Content starts

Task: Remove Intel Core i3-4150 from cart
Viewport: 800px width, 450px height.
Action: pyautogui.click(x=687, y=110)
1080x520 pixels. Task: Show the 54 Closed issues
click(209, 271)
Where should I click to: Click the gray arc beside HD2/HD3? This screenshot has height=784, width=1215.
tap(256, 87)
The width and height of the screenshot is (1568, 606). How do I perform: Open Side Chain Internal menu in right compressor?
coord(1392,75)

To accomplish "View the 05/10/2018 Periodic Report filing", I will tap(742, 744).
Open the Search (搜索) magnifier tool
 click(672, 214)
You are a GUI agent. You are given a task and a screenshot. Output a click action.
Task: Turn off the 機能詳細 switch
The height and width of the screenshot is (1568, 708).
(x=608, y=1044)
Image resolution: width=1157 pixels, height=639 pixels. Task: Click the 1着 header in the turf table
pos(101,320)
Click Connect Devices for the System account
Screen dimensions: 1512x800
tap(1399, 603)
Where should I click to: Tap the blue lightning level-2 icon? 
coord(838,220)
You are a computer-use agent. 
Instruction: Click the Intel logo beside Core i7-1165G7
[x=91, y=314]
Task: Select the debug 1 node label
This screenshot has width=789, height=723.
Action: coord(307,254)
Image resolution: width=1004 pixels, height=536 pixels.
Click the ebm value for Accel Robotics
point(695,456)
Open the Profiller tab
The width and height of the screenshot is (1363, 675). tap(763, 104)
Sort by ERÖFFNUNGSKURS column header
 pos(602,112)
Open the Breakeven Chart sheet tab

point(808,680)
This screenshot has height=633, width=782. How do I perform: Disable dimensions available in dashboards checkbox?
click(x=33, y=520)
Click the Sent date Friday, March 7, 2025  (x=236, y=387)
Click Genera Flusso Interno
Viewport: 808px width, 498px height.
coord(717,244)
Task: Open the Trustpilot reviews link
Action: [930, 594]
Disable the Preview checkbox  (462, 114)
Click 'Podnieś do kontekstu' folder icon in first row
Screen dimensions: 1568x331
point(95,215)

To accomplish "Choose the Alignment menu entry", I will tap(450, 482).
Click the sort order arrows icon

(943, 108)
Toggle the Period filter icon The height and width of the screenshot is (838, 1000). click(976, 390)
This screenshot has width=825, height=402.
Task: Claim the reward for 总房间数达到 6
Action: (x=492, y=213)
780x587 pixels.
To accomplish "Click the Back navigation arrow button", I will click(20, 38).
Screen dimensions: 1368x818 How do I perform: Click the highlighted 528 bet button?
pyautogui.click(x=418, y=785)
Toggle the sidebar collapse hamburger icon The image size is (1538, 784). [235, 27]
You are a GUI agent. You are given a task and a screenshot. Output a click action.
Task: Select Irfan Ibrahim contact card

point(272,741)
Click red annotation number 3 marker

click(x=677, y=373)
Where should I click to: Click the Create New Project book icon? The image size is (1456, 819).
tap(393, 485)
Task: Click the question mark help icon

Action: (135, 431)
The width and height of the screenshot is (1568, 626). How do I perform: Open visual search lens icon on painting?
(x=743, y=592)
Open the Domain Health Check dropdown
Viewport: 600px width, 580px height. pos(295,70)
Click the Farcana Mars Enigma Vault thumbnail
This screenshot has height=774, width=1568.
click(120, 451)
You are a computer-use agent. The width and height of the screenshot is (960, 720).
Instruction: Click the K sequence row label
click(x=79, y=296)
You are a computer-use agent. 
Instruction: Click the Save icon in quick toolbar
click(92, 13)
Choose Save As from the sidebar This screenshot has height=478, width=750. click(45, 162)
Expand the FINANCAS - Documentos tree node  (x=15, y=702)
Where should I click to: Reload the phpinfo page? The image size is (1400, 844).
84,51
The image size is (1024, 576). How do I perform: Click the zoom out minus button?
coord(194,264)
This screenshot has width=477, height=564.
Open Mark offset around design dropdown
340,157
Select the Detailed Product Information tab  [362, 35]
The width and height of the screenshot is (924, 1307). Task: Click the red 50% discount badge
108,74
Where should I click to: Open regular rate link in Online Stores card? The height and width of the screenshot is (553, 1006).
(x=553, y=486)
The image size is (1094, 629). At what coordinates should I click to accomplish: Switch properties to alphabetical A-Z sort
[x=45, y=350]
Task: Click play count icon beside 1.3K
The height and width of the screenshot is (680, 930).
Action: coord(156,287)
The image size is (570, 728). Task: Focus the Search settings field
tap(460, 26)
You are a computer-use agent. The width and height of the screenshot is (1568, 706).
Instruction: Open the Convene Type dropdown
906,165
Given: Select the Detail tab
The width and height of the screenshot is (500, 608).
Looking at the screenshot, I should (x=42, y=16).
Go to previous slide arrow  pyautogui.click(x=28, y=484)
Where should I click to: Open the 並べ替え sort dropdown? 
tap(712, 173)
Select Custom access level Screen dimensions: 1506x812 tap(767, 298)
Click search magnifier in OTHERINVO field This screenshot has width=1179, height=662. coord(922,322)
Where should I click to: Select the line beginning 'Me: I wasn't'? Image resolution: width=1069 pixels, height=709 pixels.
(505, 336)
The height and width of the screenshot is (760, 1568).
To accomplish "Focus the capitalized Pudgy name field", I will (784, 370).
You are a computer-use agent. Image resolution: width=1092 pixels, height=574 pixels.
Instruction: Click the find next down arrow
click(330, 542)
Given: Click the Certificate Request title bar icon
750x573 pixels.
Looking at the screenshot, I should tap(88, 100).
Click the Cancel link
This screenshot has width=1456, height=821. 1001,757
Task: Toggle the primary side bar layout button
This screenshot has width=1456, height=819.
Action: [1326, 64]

Content ends

_WHAT IS NEEDED_: Select the lines in this material that hold the word "computer", leaving none out.

_RESULT FOR THIS TASK_:
You are a computer-use agent. 
You are a computer-use agent. The width and height of the screenshot is (960, 720).
You are a computer-use agent. 
You are a computer-use agent. The width and height of the screenshot is (1568, 706).
You are a computer-use agent. Image resolution: width=1092 pixels, height=574 pixels.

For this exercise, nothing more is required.